→ To do:
Leaving out all pictures, copy the lines below exactly, from the line with "Where should I" to the last line, both ends included.

→ Given records:
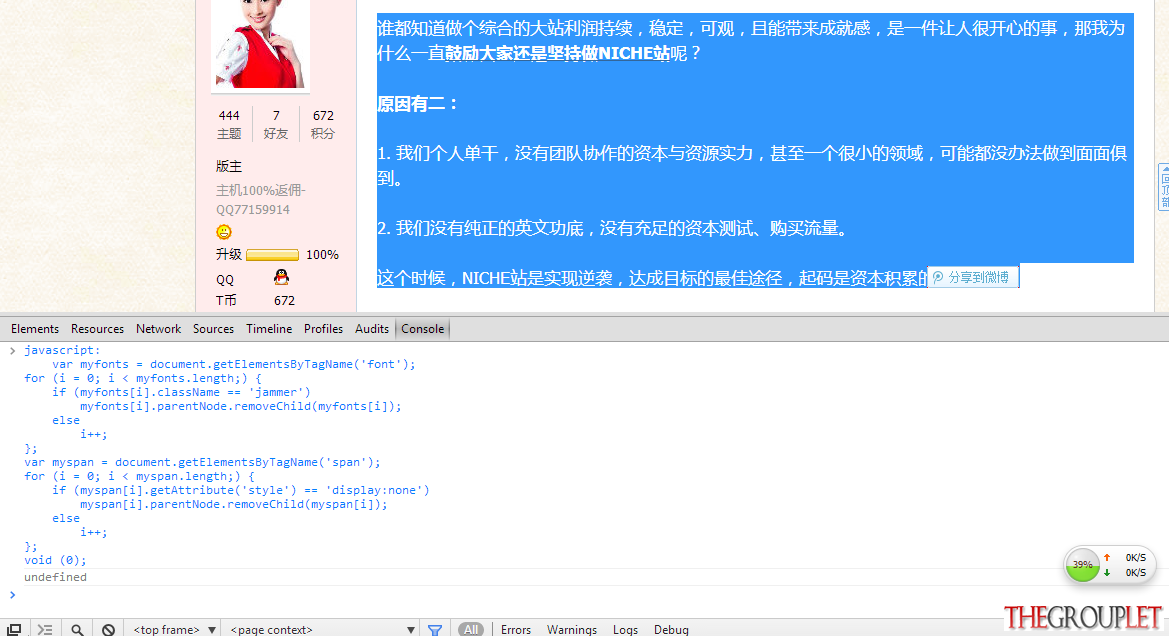The height and width of the screenshot is (636, 1169).
Task: Filter the console by Warnings
Action: pyautogui.click(x=572, y=629)
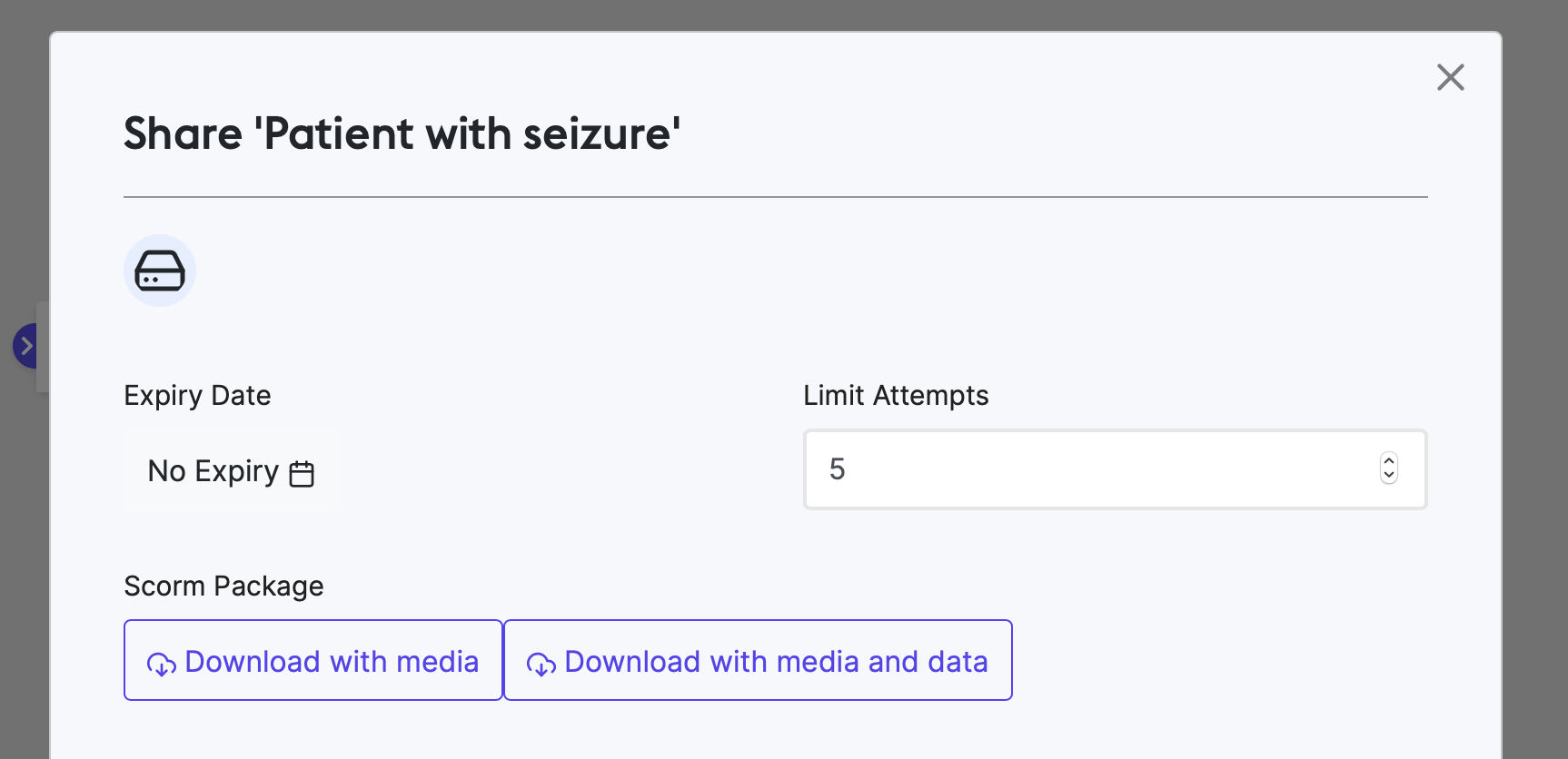
Task: Decrease Limit Attempts with the down arrow
Action: [1388, 477]
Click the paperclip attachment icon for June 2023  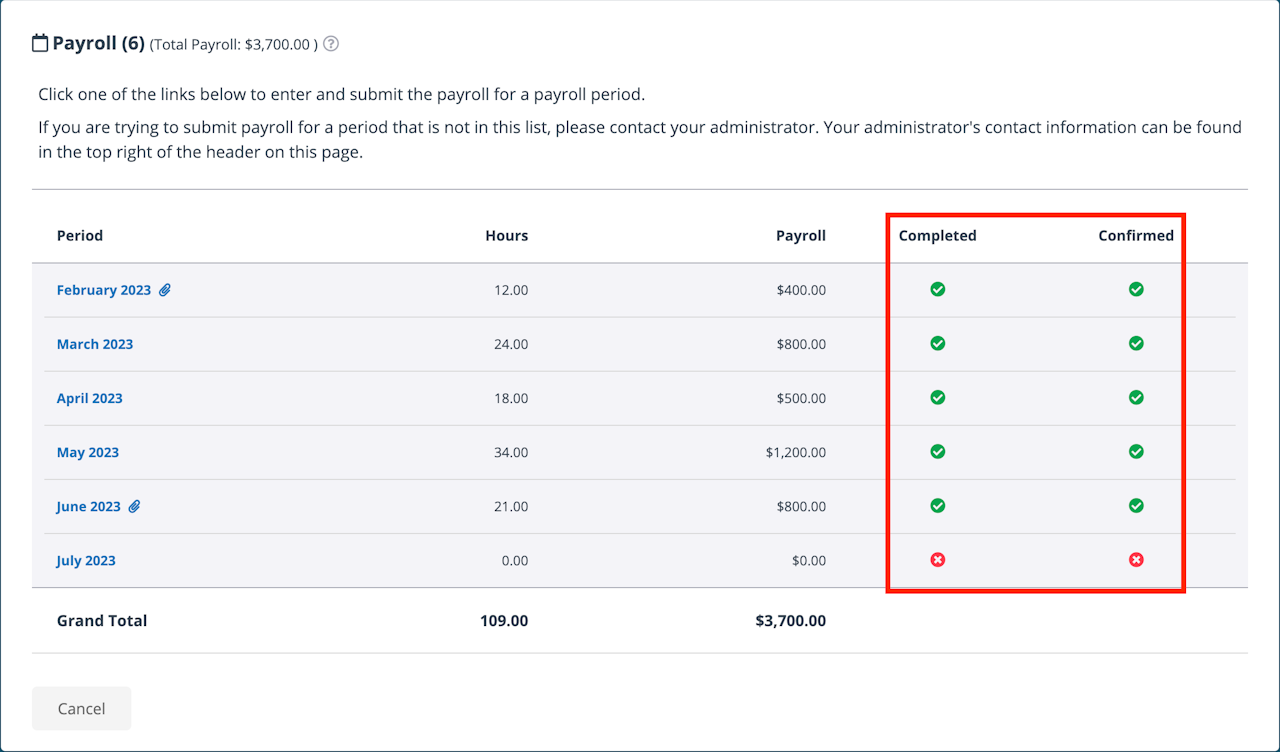(134, 506)
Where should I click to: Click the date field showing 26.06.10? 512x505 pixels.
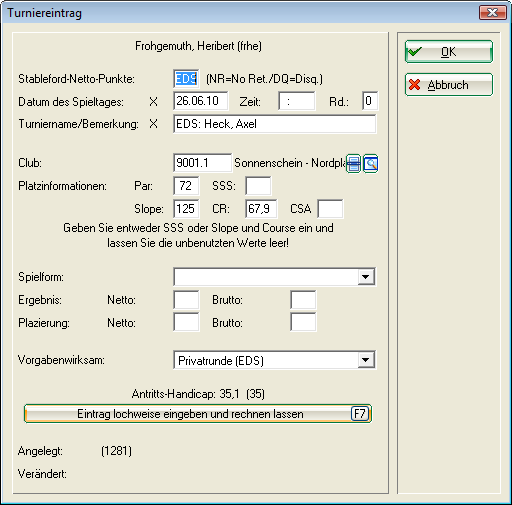coord(201,101)
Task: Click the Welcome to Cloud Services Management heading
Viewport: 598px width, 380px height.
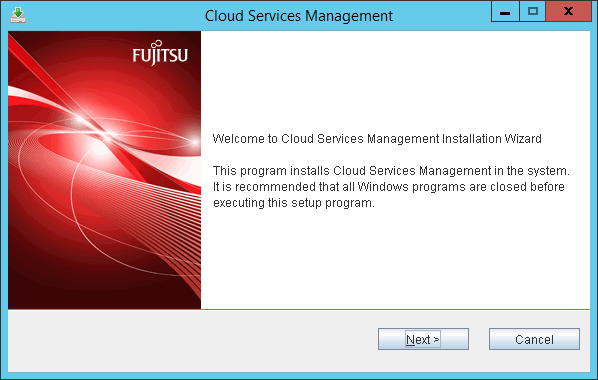Action: [x=377, y=138]
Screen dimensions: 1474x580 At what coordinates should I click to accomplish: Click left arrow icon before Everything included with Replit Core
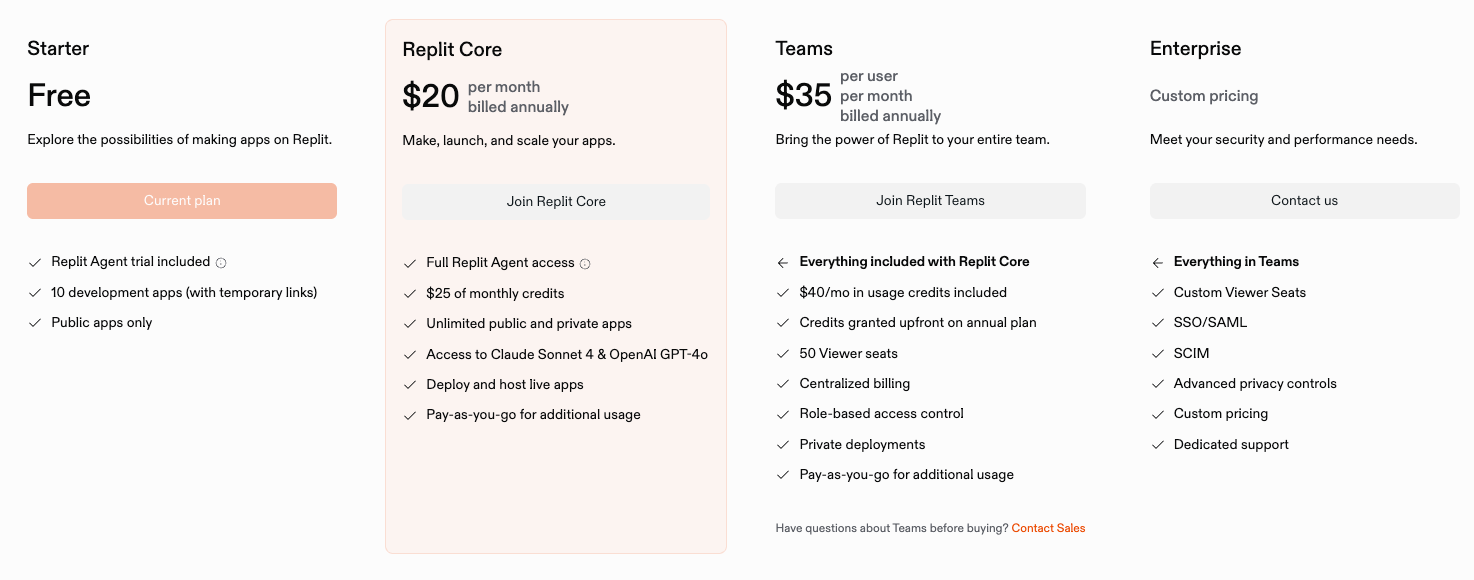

→ Answer section:
Where should I click to: Click the date field showing 26.06.10? 512x505 pixels.
coord(201,101)
Task: Click the Welcome to Cloud Services Management heading
Viewport: 598px width, 380px height.
Action: [x=377, y=138]
Screen dimensions: 1474x580 At what coordinates should I click to accomplish: Click left arrow icon before Everything included with Replit Core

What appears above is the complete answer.